- YOUR ASSIGNMENT: Having located "This screenshot has height=311, width=531.", write out its line and the remaining lines of the material exactly, the last one included, but not the pictures.

--- --- ---

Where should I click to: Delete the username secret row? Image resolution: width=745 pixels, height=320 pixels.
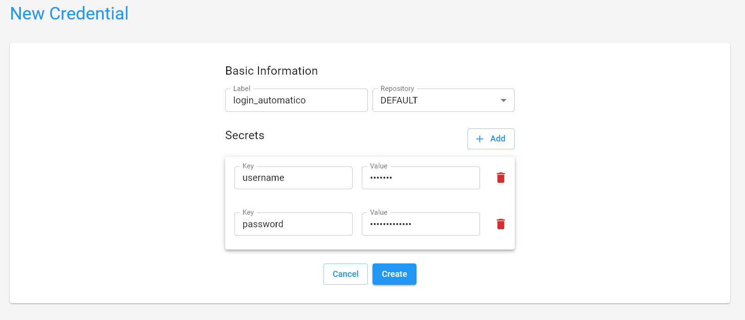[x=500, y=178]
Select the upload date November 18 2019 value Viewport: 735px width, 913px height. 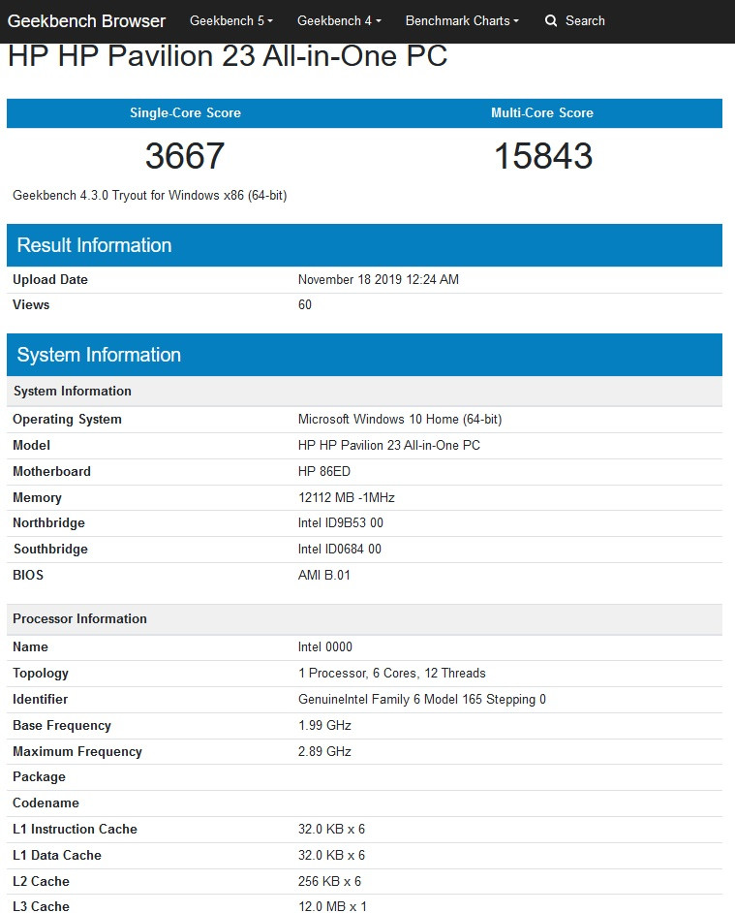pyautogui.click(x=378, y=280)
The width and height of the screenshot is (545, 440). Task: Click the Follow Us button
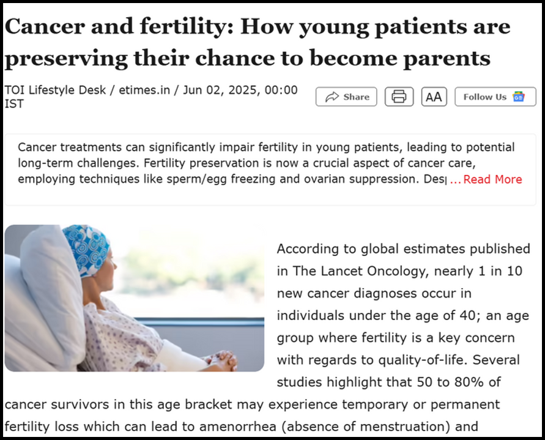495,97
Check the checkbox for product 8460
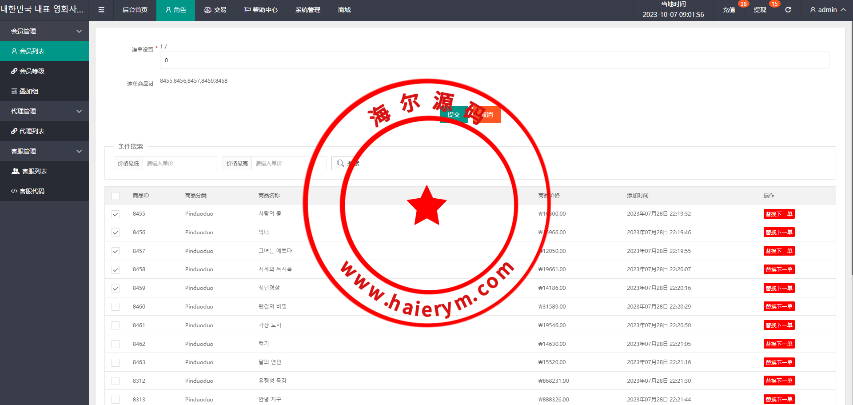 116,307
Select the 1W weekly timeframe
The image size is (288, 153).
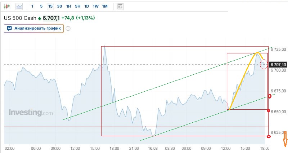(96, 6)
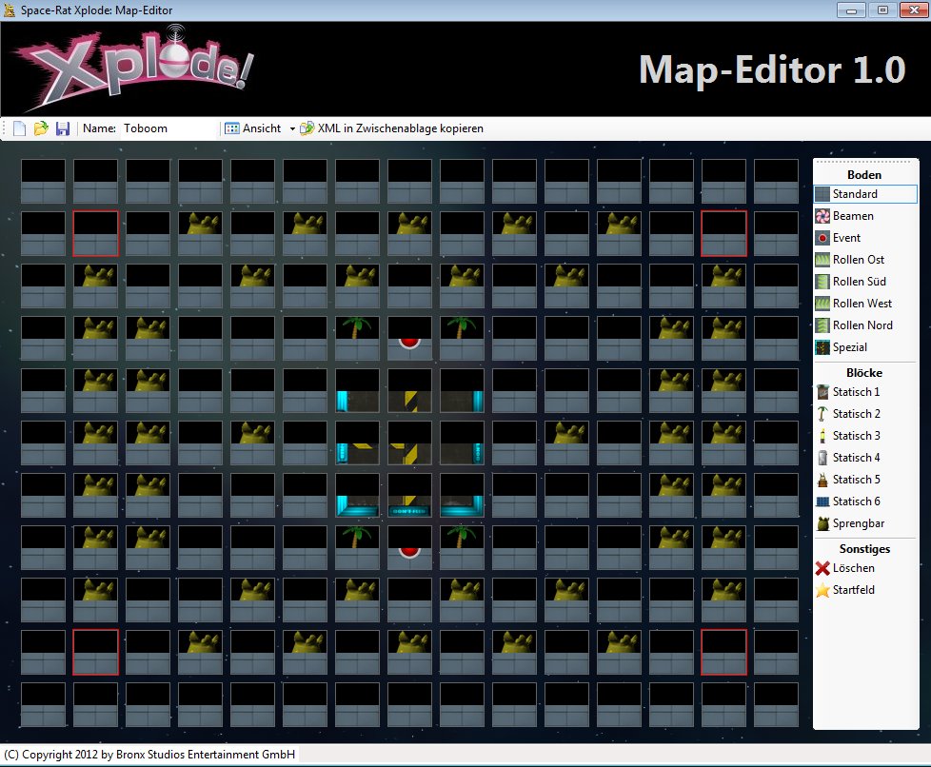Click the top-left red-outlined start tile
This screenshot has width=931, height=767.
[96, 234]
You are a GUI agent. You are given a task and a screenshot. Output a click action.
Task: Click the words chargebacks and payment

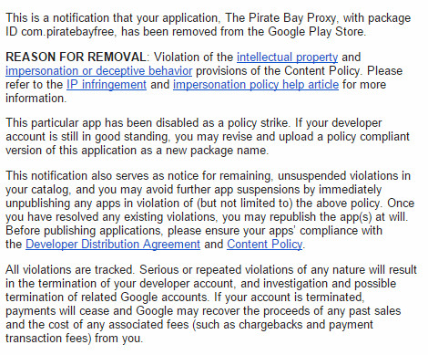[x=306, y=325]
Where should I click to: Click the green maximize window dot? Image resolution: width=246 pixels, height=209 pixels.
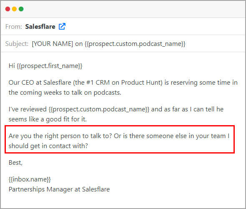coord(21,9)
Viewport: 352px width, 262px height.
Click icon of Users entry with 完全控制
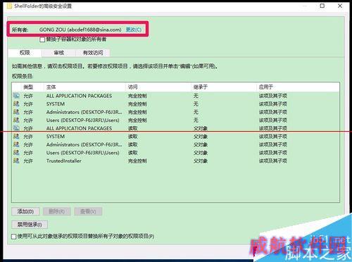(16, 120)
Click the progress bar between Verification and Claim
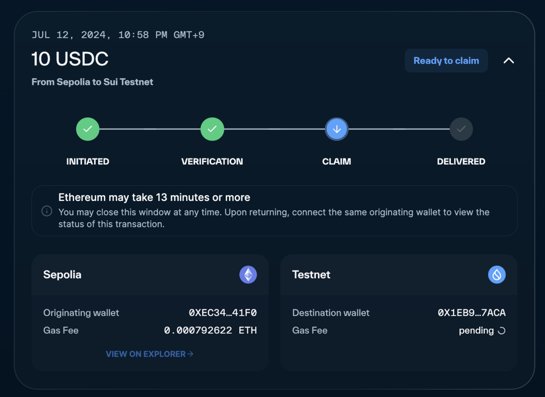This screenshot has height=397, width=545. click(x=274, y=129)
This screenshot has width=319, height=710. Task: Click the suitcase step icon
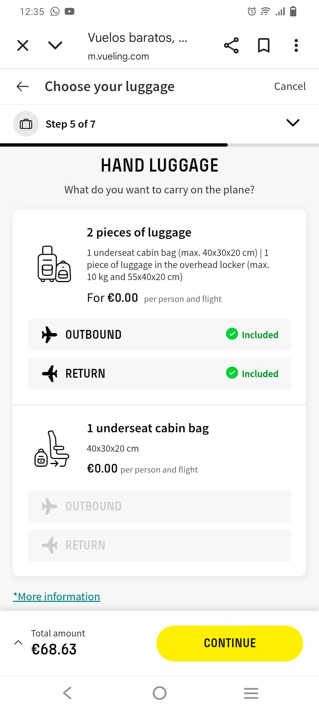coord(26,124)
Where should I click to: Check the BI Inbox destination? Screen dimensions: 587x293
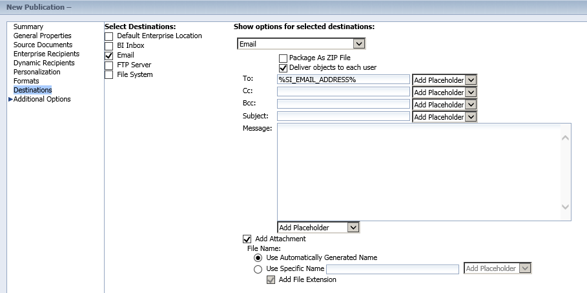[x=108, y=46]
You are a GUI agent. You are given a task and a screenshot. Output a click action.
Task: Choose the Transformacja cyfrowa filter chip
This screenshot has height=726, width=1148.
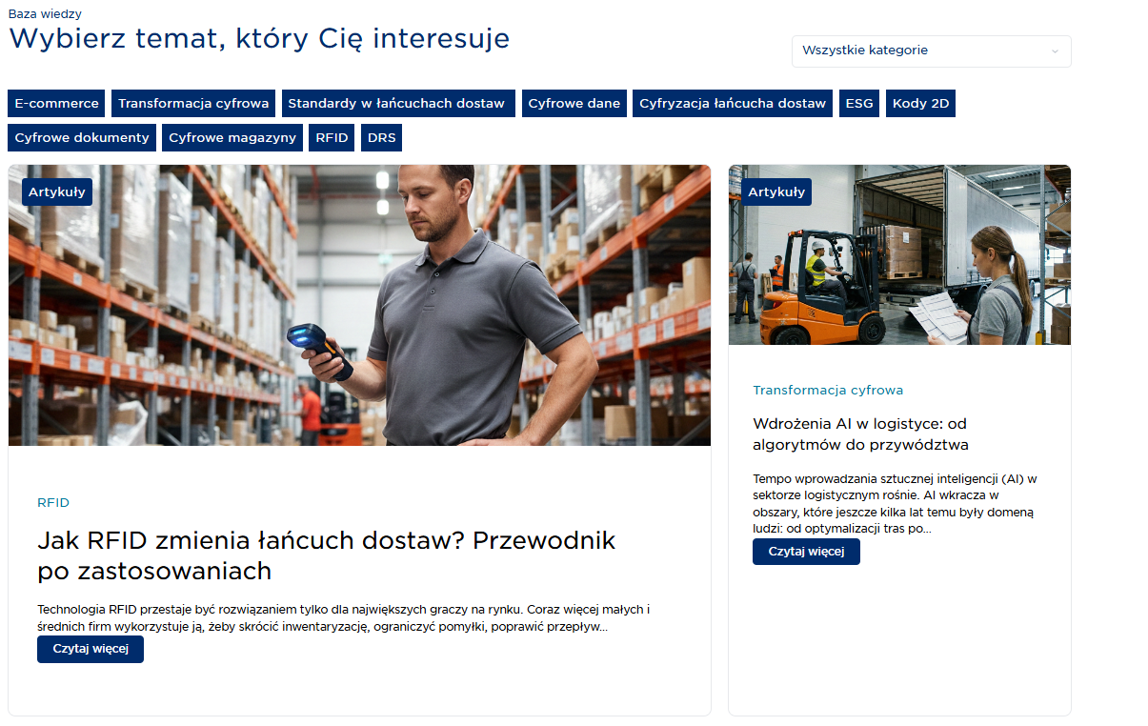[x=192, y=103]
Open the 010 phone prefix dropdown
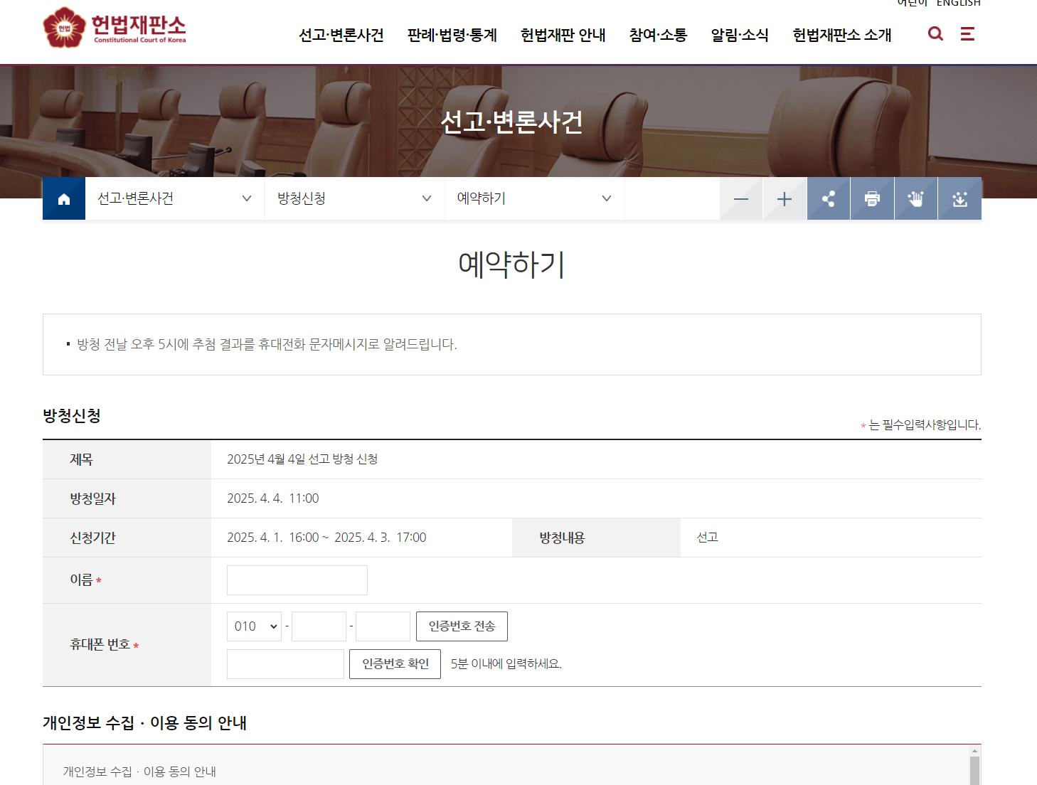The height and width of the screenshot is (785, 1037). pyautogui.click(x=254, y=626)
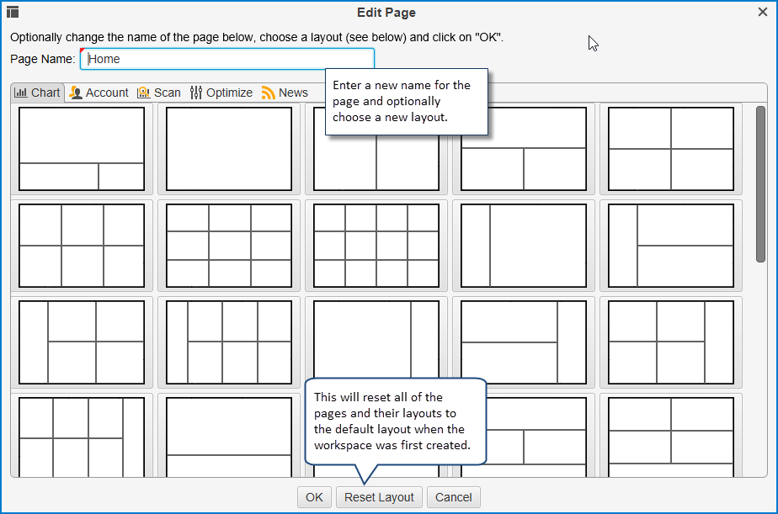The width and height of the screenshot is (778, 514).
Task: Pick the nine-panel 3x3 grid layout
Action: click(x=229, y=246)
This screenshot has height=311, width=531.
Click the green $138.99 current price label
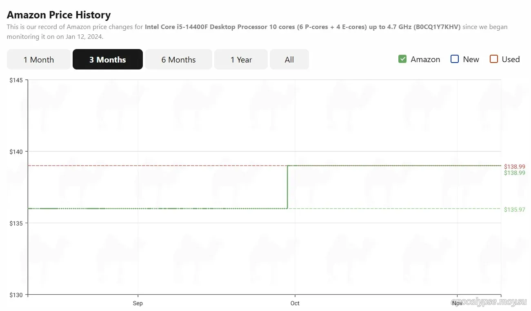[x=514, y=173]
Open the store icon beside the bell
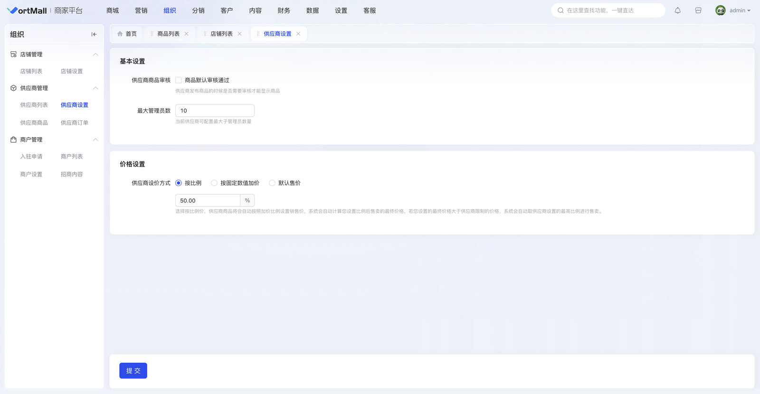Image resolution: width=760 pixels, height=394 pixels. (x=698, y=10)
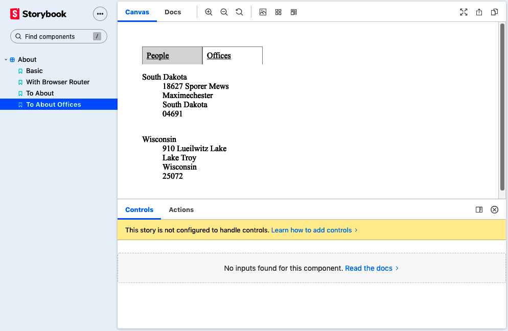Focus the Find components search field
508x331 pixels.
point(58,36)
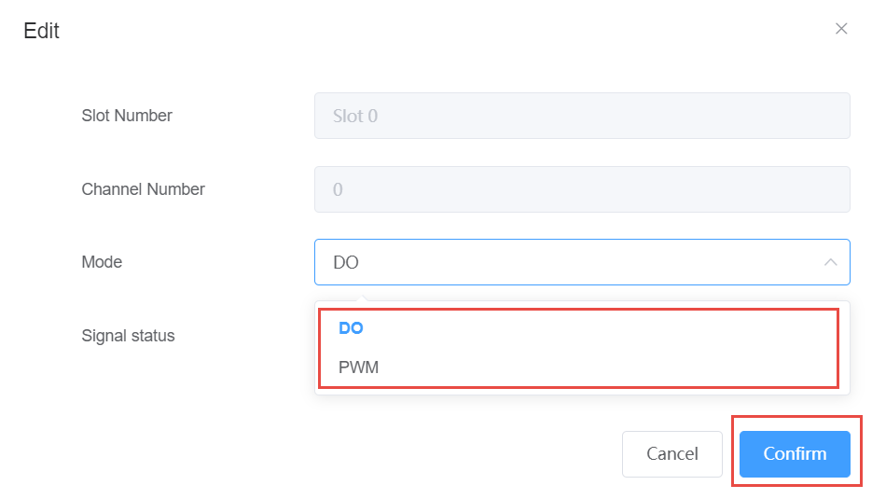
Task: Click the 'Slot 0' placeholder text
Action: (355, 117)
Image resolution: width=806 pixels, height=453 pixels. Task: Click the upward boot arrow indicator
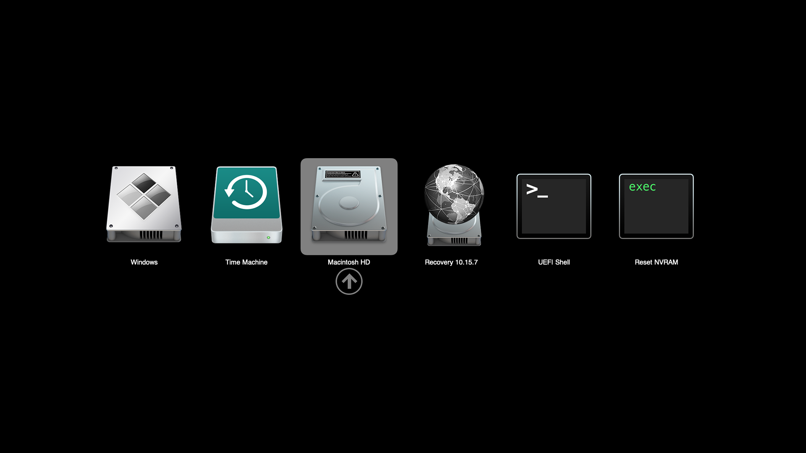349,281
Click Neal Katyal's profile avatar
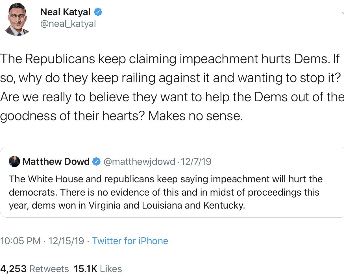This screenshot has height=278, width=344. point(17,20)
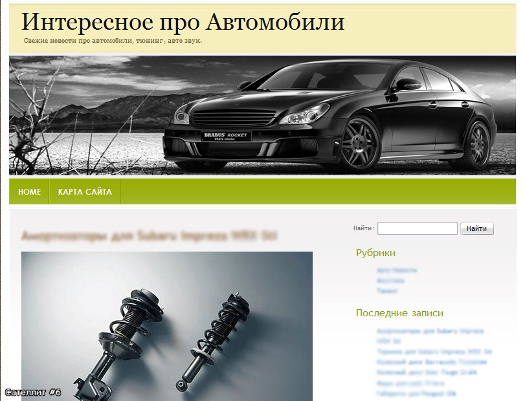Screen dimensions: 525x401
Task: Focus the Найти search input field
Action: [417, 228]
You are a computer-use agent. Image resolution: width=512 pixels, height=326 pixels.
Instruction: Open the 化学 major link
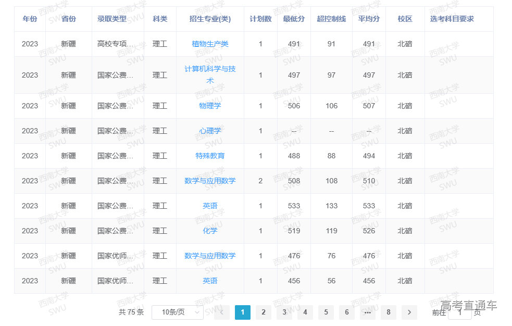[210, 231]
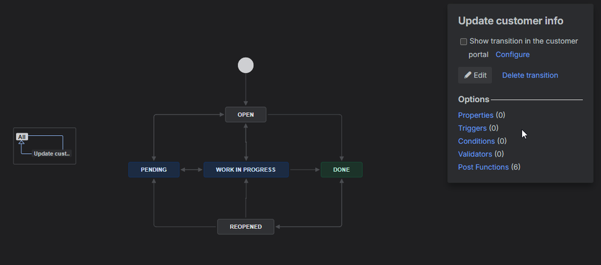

--- --- ---

- REPLY:
This screenshot has height=311, width=531.
Click the green $138.99 current price label
[x=514, y=173]
Open the store icon beside the bell
Image resolution: width=760 pixels, height=394 pixels. (x=698, y=10)
Focus the Find components search field
508x331 pixels.
point(58,36)
Task: Click the 'Slot 0' placeholder text
Action: (355, 117)
Image resolution: width=806 pixels, height=453 pixels. Task: Click the upward boot arrow indicator
349,281
Click Neal Katyal's profile avatar
This screenshot has height=278, width=344. point(17,20)
Screen dimensions: 525x401
Task: Focus the Найти search input field
Action: [417, 228]
You are a computer-use agent. Image resolution: width=512 pixels, height=326 pixels.
Instruction: Open the 化学 major link
[210, 231]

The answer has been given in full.